I am still trying to work out if you're serious...shaving forums??


----------



## JACE

Until recently, I was a very active poster on the All About Jazz (AAJ) Forum, posting under the name "HutchFan." Unfortunately, that forum site is now _kaput_, and I'm beginning to wonder whether it will ever return. Some AAJ forum-friends have invited me to join Organissimo, which is an another jazz music forum. I'll probably do that at some point.

In the past, I've posted on a couple motorcycling forums. Even though I still ride, I found myself getting bored with them. Like Brotagonist said, most of the talk was about accessories and modifications. So I let those go after I got some specific questions answered.

Besides, talking about _music_ is much more interesting than talking about _motorcycles_. With motorcycling, discussion is less important -- at least in my book. You just RIDE.

...It's different with music. Talking about music is more fun, more _personal_.


----------



## mirepoix

Ingélou said:


> Gosh, I have to admit, I'm *curious*!


About the photo? 
There was a long running thread titled_ 'Post a photo of the camera you've been carrying recently' _or something. Apart from when on a morning run I always carry some sort of camera.

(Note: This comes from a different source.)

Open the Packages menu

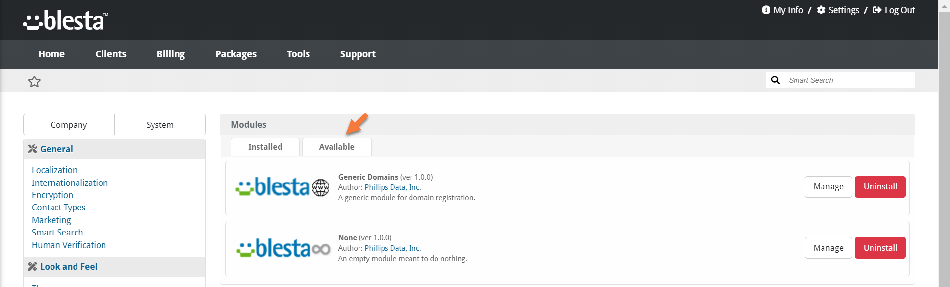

And if I don't have a bag with me I need to carry it in my inside jacket pocket - and so the camera/lens need to be as compact as possible. I've a couple that fit the bill, including the one I took a photo of. It was a Leica IIIf - which is an old, small bodied, rangefinder camera. And I'd a collapsible lens on it. So it was relatively tiny and was hardly noticeable in my pocket. But I like a strap on a camera (to wrap around my hand and help me shoot at very slow shutter speeds) however the Leica strap was thick leather and when folded was about the same thickness as the camera. So for a strap I used a piece of string instead. The guy thought I was making a statement/wasn't respecting the brand and so took the huff.

Note: has since been upgraded to a bootlace -


----------



## SixFootScowl

Centropolis said:


> I think the Linux OS itself is solid in most cases, it's just that the free Linux software, a lot of them are very buggy. The bigger ones like LibreOffice and GIMP, sure....but the smaller projects.....it is sometimes very hard to get it to work properly.


 True, some programs are better than others. I have done quite well with LibreOffice, Assunder (CD ripper), Brasero (CD/DVD burner), Audacity (music editor), Kolourpaint for editing/drawing ( but use GIMP to print just because I didn't know how to size the print in Kolourpaint). I heard GIMP is wonderful, but it is complex and must have a big learning curve.


----------



## Centropolis

Ingélou said:


> But how can you be 'controversial' about *shaving*?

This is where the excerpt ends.